- **Requirement**
Repeat, exactly as written, the lines of the records below from the first through the line with "673-00-65 (90, 2503)", but none past it.

[Collected data]
↓
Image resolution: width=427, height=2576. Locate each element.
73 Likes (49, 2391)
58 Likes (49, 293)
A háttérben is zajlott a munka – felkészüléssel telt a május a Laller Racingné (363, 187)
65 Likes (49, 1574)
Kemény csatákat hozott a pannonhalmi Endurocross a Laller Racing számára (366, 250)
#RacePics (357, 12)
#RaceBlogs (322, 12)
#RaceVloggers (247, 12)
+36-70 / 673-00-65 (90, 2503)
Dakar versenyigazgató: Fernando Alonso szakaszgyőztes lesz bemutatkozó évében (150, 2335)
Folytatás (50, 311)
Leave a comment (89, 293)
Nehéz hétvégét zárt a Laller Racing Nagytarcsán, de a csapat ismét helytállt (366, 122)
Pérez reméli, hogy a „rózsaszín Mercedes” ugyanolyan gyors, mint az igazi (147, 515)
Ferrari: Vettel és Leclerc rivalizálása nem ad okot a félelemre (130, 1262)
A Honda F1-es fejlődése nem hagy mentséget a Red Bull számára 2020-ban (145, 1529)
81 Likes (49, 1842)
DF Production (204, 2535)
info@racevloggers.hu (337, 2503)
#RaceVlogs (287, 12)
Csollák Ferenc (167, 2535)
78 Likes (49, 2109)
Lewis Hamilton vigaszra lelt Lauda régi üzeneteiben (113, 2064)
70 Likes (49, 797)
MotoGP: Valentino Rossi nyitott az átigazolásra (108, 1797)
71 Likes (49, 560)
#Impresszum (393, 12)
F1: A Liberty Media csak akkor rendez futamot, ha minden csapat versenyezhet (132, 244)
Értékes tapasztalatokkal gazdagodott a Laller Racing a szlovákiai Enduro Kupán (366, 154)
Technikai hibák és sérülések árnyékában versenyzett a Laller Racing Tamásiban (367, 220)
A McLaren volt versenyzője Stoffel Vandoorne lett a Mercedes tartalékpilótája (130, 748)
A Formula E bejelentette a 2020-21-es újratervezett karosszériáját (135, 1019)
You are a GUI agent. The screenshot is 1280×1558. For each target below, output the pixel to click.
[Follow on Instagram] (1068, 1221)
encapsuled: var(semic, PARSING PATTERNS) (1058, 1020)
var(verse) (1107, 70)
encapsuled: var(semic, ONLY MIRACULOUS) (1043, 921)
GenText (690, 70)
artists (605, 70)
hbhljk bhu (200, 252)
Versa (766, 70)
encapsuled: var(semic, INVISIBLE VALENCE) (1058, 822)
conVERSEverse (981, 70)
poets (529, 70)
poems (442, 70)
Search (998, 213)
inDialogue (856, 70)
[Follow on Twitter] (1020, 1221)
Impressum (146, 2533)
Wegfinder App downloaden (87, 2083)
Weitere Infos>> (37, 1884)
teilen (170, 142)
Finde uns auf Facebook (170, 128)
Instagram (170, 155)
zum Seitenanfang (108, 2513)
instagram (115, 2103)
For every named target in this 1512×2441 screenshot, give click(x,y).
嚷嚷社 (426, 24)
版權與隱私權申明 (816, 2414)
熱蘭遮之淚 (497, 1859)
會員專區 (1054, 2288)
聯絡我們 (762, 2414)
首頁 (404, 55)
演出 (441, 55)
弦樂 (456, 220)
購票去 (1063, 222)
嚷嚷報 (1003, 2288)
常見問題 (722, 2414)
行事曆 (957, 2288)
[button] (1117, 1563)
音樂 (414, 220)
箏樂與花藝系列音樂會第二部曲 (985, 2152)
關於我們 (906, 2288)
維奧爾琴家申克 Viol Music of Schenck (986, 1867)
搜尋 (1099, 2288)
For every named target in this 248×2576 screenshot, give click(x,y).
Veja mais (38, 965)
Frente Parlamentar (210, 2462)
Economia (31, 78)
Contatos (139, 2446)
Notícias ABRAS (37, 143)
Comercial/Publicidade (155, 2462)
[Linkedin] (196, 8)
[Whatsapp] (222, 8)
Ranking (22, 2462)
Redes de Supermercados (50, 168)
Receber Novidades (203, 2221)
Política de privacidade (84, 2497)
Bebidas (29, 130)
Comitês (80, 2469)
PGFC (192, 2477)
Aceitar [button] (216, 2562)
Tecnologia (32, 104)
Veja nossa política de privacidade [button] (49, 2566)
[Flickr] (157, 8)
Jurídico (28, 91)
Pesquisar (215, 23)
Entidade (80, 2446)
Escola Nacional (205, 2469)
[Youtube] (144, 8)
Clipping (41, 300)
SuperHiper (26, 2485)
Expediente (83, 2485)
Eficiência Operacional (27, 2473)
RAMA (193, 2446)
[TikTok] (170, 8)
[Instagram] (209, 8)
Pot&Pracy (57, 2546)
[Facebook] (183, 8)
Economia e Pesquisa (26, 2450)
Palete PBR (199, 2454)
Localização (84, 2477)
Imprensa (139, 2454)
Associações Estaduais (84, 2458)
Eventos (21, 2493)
↑
- **Written response**
Image resolution: width=427, height=2576. Locate each element.
73 Likes (49, 2391)
58 Likes (49, 293)
A háttérben is zajlott a munka – felkészüléssel telt a május a Laller Racingné (363, 187)
65 Likes (49, 1574)
Kemény csatákat hozott a pannonhalmi Endurocross a Laller Racing számára (366, 250)
#RacePics (357, 12)
#RaceBlogs (322, 12)
#RaceVloggers (247, 12)
+36-70 / 673-00-65 (90, 2503)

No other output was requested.